Her field lacks representation in more ways than one. She was one of the only Ecuadorian fashion designers she knew, and one of the few who didn’t come from generational money or have specialized knowledge in the field.

“Yesterday we had a [fashion design] panel, and all of them were like, ‘oh, my grandma taught me how to sew, or my mom or my aunt,’ “ Castro said. “And I’m like, ‘that wasn’t me.’”

But she sees beauty in her arduous journey borne out of love. She made the dean’s list and graduated with honors in a foreign country where she knew no one and had to learn the language — and in a field where she had to start from scratch. 

She credits the hard work ethic she says is prevalent among Latinos and immigrants. But even with all her savings from working as an au pair, she couldn’t have gone to school without taking out loans — something family members who later migrated to the U.S. couldn’t wrap their heads around. Their stance was “education here is too expensive; just go work.” Back home, her own parents were appalled at how steep her student loans were. Ten years later, still paying off those loans, Castro maintains it’s worth it.  

“It’s OK to invest in ourselves,” Castro said. “When I was working for somebody else, I didn’t have the same salary all the time, which is most of the Latinos that stay at their jobs. Because of my education, I was able to keep growing, to ask for more money, and there’s just a lot more opportunities.” 
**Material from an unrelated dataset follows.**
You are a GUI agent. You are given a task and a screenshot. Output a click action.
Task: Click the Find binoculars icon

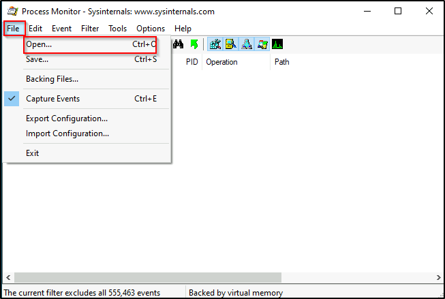coord(179,44)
Leveraging the power of community is another way Castro invests in herself and others. During the first year of the company, in 2020, Cindy Castro New York was invited to be part of a fashion show for the first time — with Colombiamoda, one of the biggest fashion events in Latin America. 

“It was because we were supporting women, fair pay, and [the cause behind] this fashion show was to eliminate violence against women in South America,” Castro said. 
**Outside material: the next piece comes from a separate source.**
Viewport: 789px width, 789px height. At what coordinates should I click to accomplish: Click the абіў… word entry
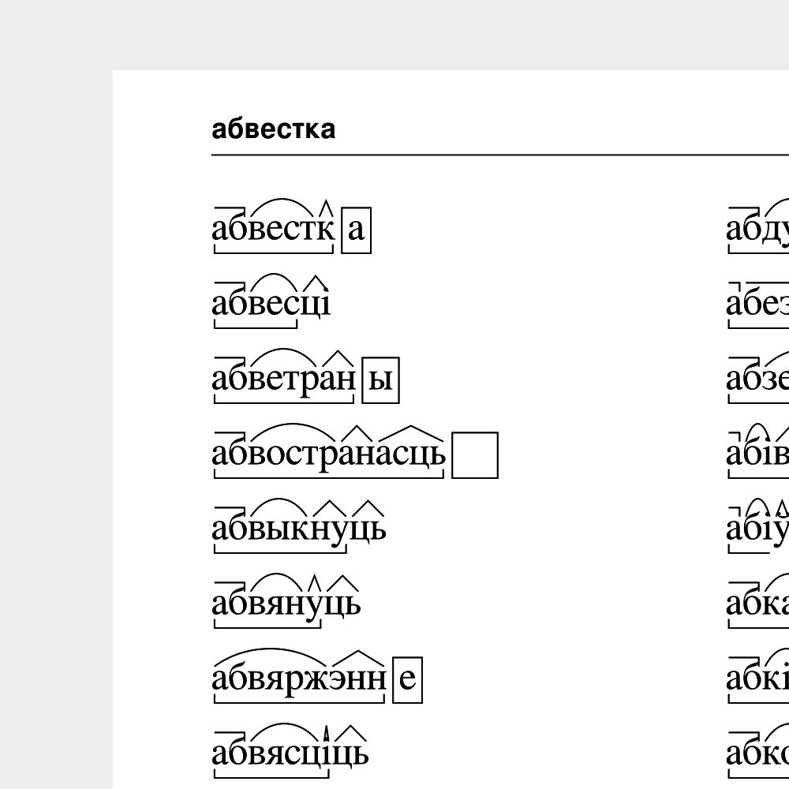(757, 529)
Having allies helps. Her company won a grant to be part of New York Fashion Week last month. It happened through a connection who had dropped her name to two major fashion producers. They loved the clothing and the sustainability behind her brand.  
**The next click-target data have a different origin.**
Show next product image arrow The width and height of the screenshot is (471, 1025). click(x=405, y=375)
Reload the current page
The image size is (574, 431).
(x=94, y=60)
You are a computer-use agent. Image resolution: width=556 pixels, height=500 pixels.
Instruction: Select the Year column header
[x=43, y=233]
Castro looks to similarly lift up other immigrant women starting off in fashion, from her interns to the mostly immigrant workers in the sample rooms, where they cut and sew garments. It was there in the sample rooms — not in the offices of corporate fashion  — that she ultimately found her community.  

“There is where I found a lot of Latinos and where I felt that I had my space, because I could actually talk in my language and also be more warm,” she said. “And it didn’t matter [whether] they were Ecuadorian. It’s just the fact that they were immigrants like myself and we had something in common.”